In general, the Army was extremely reluctant to let men go entirely during the war, if some use could be made of them. If a man could no longer serve at the front (or was deemed unfit to do so in the first place), then transfer to a Labour Corps (LC) unit was a common option. The LC performed a number of important supply and logistics functions. There were for example various agricultural companies that helped with farming tasks such as bringing in the harvest, as well as railway building / repair units.
In general, it may be presumed that the Army tried to move men out of reserve/training units such as the 2/1st and 3/1st ERY as soon as possible, preferably into a combat theatre. Many of the men left in these units would most likely have been physically unfit, some possibly with long term health issues, others the legal age for active military service or too old for such. A number of the officers of the reserve units were men who had served at the front, been wounded and were evidently unable to return to a combat role. These units did perform valuable functions such as coastal defence of the UK and they freed up fitter and healthier individuals to go to active fronts.

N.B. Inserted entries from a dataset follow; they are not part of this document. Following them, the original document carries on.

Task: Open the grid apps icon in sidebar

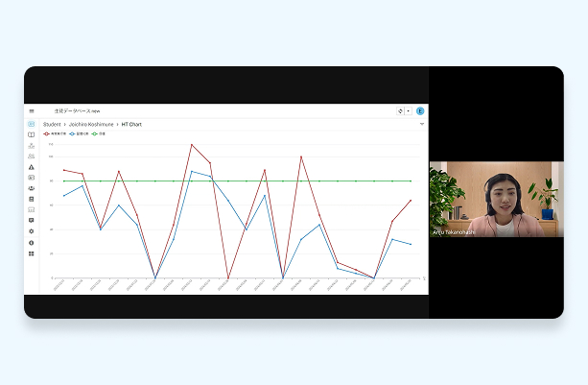Action: (x=31, y=253)
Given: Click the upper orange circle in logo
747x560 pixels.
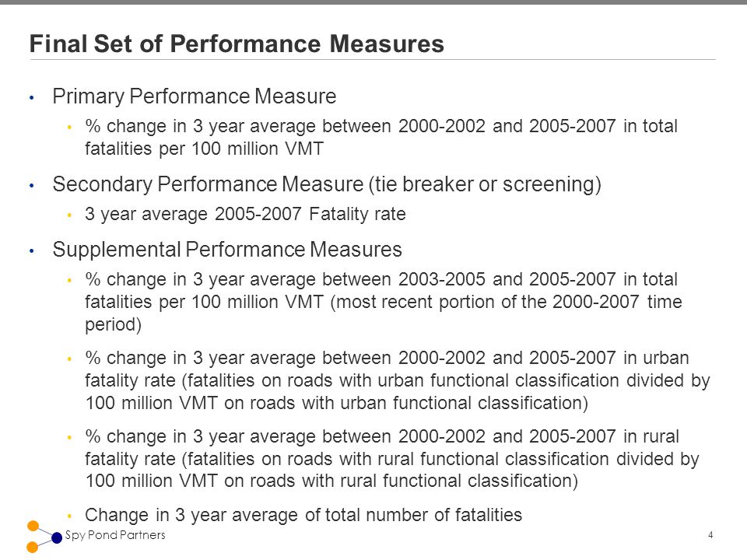Looking at the screenshot, I should tap(33, 527).
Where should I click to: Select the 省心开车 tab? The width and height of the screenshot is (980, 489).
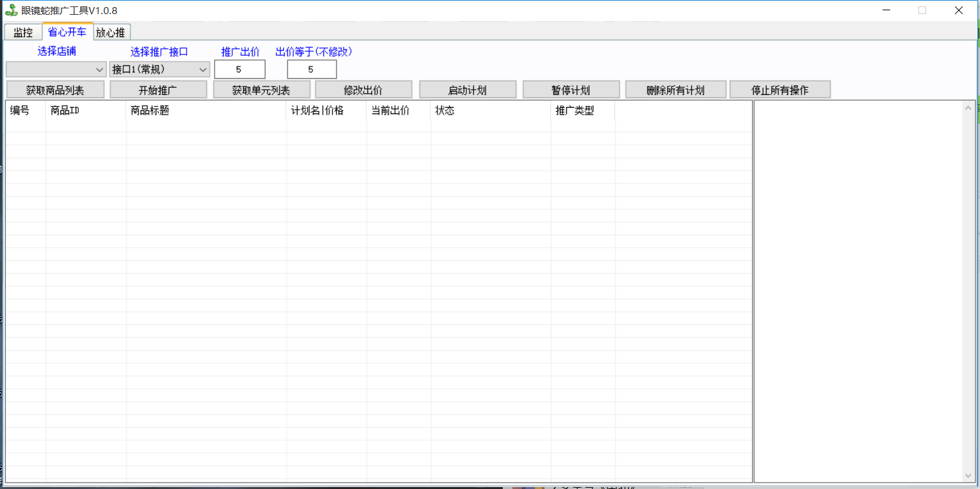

No detailed sickness records have survived for the East Riding Yeomanry. During the war it is likely that daily records would have been compiled at the main camp (for the 1/1st ERY who were in the field) and at the various depots back in the UK (Walton Street barracks in Hull, Fulford barracks etc.) associated with the regiment.
There are a few references in the ERY's war diaries to sickness absence, though these tend to relate to individual officers who had either gone to (or were returning from) hospital. The main exception is a reference in early 1917 to a major outbreak of bilharzia (a severe water borne parasitical infection), which had been discovered in up to 40 ERY soldiers serving in Egypt/Palestine. This included several Sergeants. The majority of them would have been in hospital for a lengthy spell, as treatment of this condition was not straightforward at this period.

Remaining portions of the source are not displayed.